Even if a person getting social security assistance believes that income they receive is exempt income, or is not enough to affect their rate of payment, they should tell Centrelink that they have received it.

Examples of exempt income are:

• payments under certain Acts, such as the Handicapped Persons Assistance Act 1974;
• returns on superannuation in rollover funds until the person reaches age pension age, or starts to receive an annuity from the fund;
• restitution paid by the German or Austrian government to victims of National Socialist persecution; and
• jury duty payments.

DEEMED INCOME ON INVESTMENTS

The Act provides for the assessment of an assumed rate of return on certain sums of money, and on financial investments.

What is a ‘financial investment’?

Financial investments include:

• money on deposit
• managed investments
• listed securities
• the outstanding balance of a loan that has not been repaid in full
• an unlisted public security
• gold, silver and platinum.

The deemed rate of return

The assumed or deemed rate of return reflects current interest rates, and is determined by the minister (Social Security Act s.1082).

Check with Centrelink

It is advisable to check with a financial information service officer at Centrelink for the current deemed rates and threshold amounts. These officers are at Centrelink area offices and at some local offices.
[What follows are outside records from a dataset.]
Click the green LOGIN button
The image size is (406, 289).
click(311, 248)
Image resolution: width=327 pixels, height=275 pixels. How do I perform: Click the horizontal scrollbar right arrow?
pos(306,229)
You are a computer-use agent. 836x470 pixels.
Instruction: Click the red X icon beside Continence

PERIODIC ASSESSMENT OF INCOME

Income for some pensions is assessed on an annual basis. For other pensions, and for allowances, it is assessed on a fortnightly basis.
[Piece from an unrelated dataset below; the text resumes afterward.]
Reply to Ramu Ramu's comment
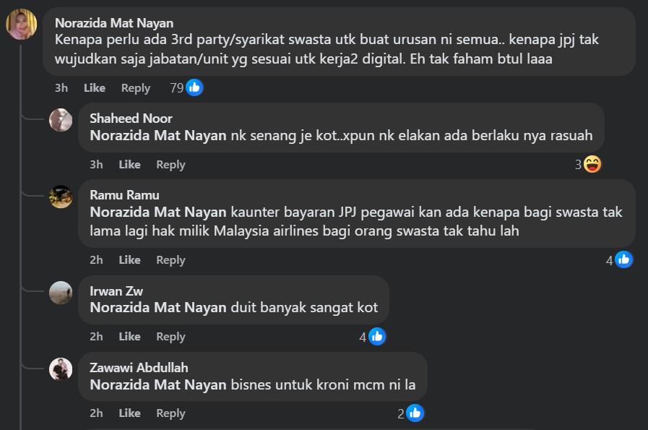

Pensions assessed on an annual basis

Pension rates are usually assessed on an annual basis, and all income (regular or variable) is generally annualised (calculated as a per annum figure based on income in a particular period).
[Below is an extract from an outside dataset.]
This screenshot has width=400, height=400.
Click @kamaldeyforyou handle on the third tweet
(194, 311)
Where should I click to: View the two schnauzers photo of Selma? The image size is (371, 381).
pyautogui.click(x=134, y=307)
Pensions assessed on a fortnightly basis

Pensioners of working age (that is, people receiving a pension other than the age pension and not studying full-time) whose income varies must report their income fortnightly. Centrelink sends out a reporting and income statement every 12 weeks setting out the reporting dates.

Allowances

Allowances are assessed on a fortnightly basis.

• Employment income is assessed in the fortnight of the days worked, not when the earnings are actually received.
• Other types of income, such as investment income and income from self-employment, may be apportioned over longer periods.

Most people earning employment income while receiving an allowance must report it fortnightly. Requirements depend on the type of allowance. People receiving newstart allowance or youth allowance, and some people receiving special benefit, must complete a fortnightly application for payment form that requires full details about income whether or not a change has occurred.

People receiving other allowances while earning a variable income are sent a reporting and income statement every 12 weeks setting out the dates for income reporting.

Working credit

The amount of income from employment or self-employment that affects a person’s rate of payment may be reduced by the ‘working credit’ system. This system mainly affects people with fluctuating earnings, such as people with casual jobs who work different hours each week, or those who work full-time for a few weeks a year. These credits are used to increase the income ‘free area’ applied when a person earns income above the usual ‘free area’ amount (Social Security Act ss. 1073F, 1073H).